* Input records *

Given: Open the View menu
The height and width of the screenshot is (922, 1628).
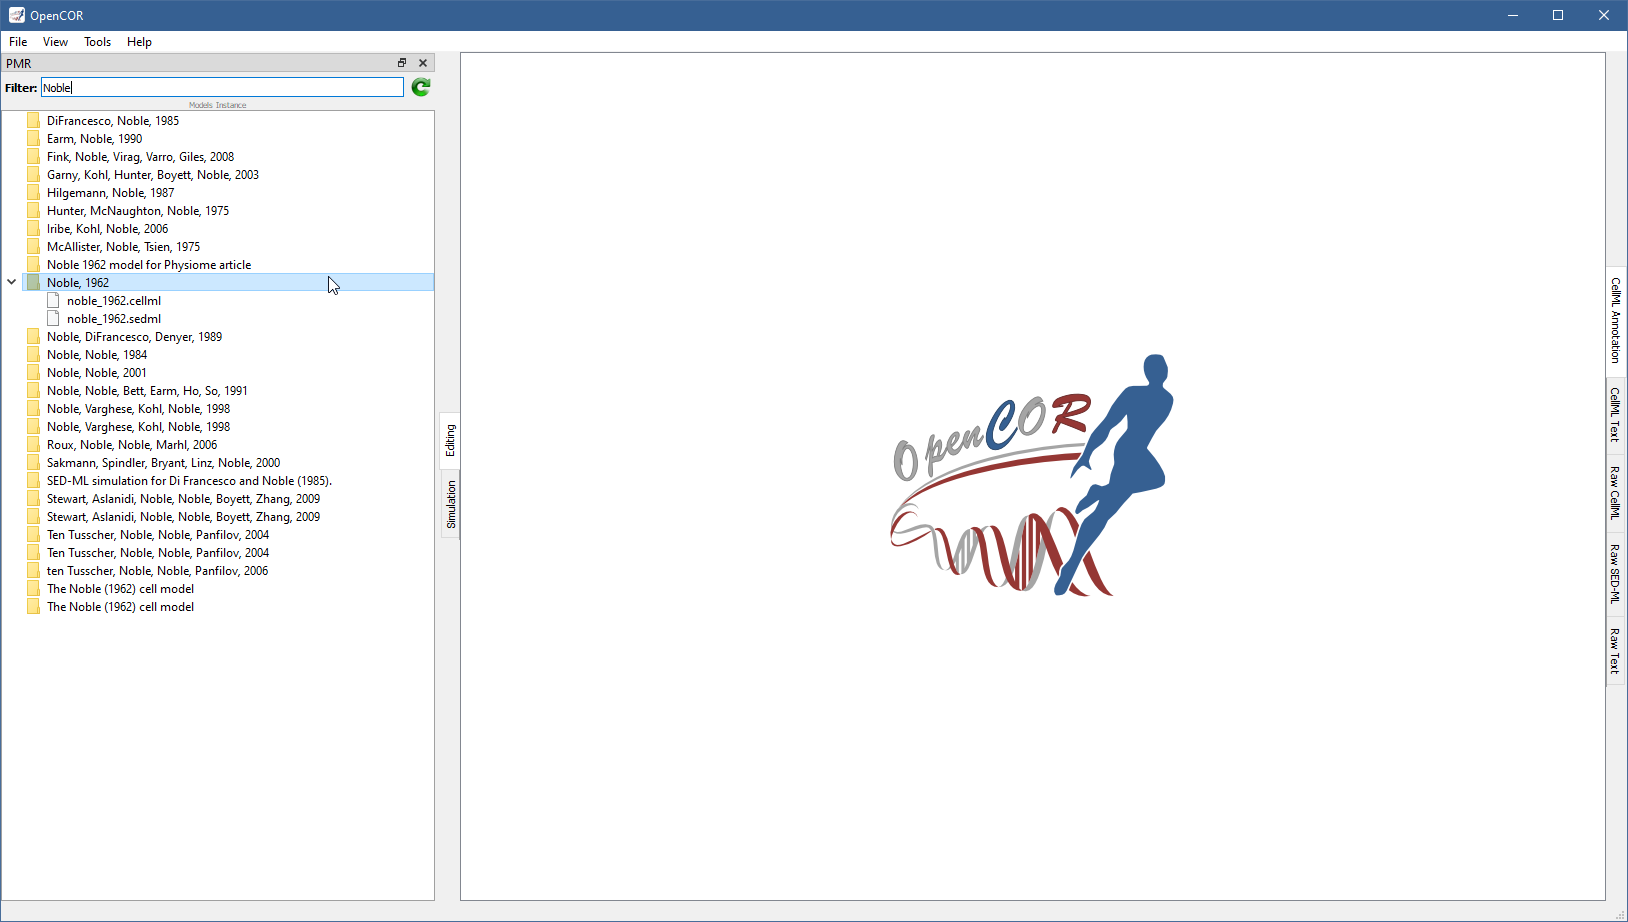Looking at the screenshot, I should (55, 42).
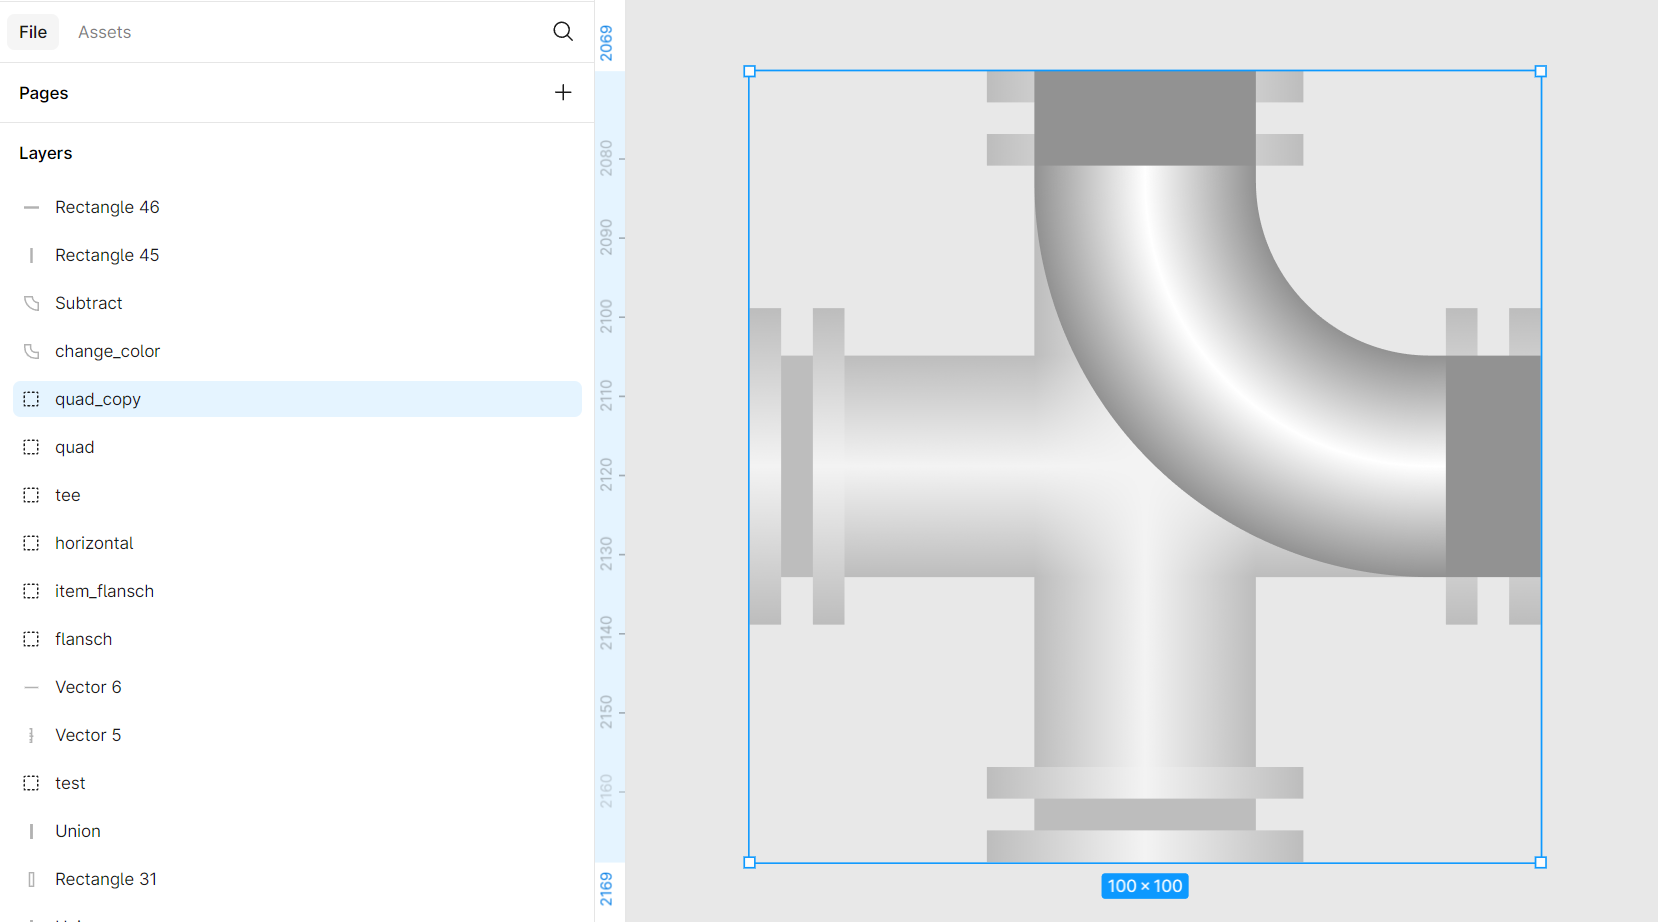Click the frame icon beside flansch layer
The width and height of the screenshot is (1658, 922).
pos(32,639)
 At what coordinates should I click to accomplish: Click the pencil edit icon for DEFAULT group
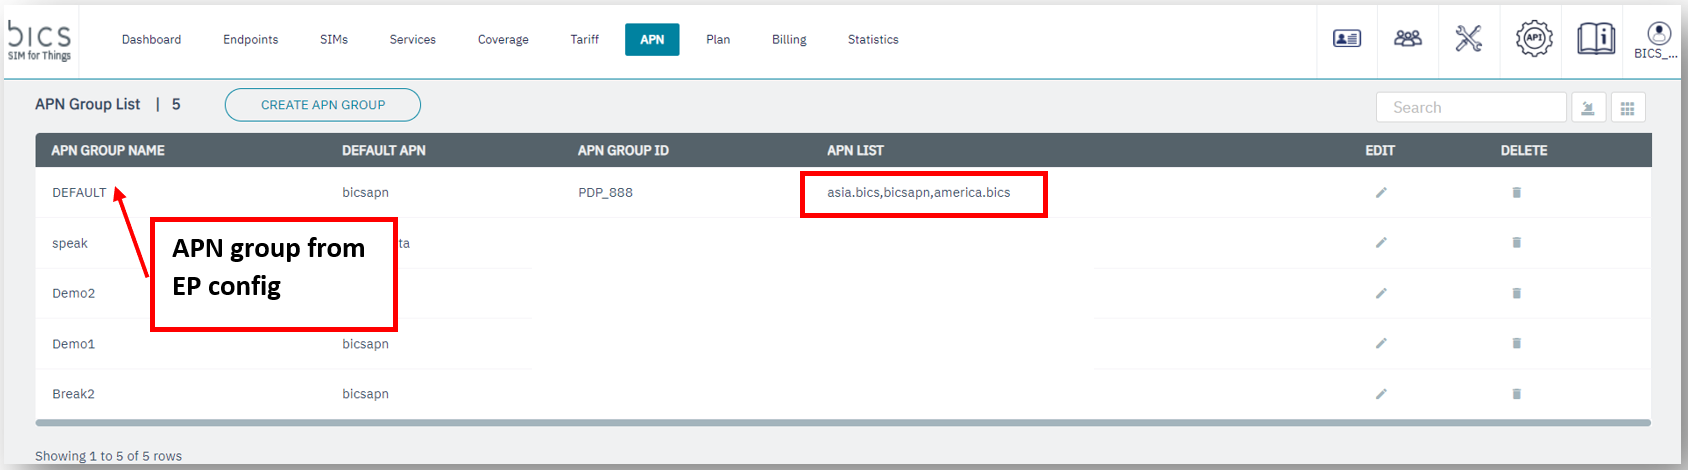(1381, 192)
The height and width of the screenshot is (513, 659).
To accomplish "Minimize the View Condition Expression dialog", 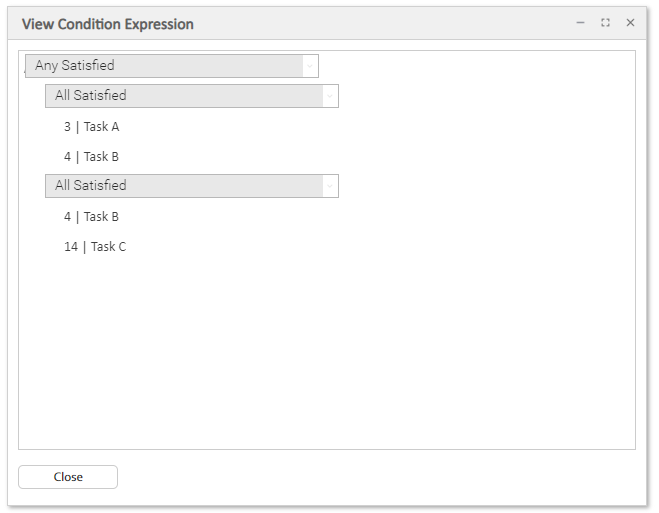I will [580, 22].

* Aim of the exercise *
Your answer must be the exact lines from the records above, from the one containing "The height and width of the screenshot is (922, 1628)." through the one containing "The height and width of the screenshot is (513, 659).", both included, with every picture left out.

* Answer section *
The height and width of the screenshot is (922, 1628).
Looking at the screenshot, I should (55, 42).
Click the frame icon beside flansch layer
The width and height of the screenshot is (1658, 922).
pos(32,639)
 At what coordinates should I click to accomplish: Click the pencil edit icon for DEFAULT group
(1381, 192)
The height and width of the screenshot is (513, 659).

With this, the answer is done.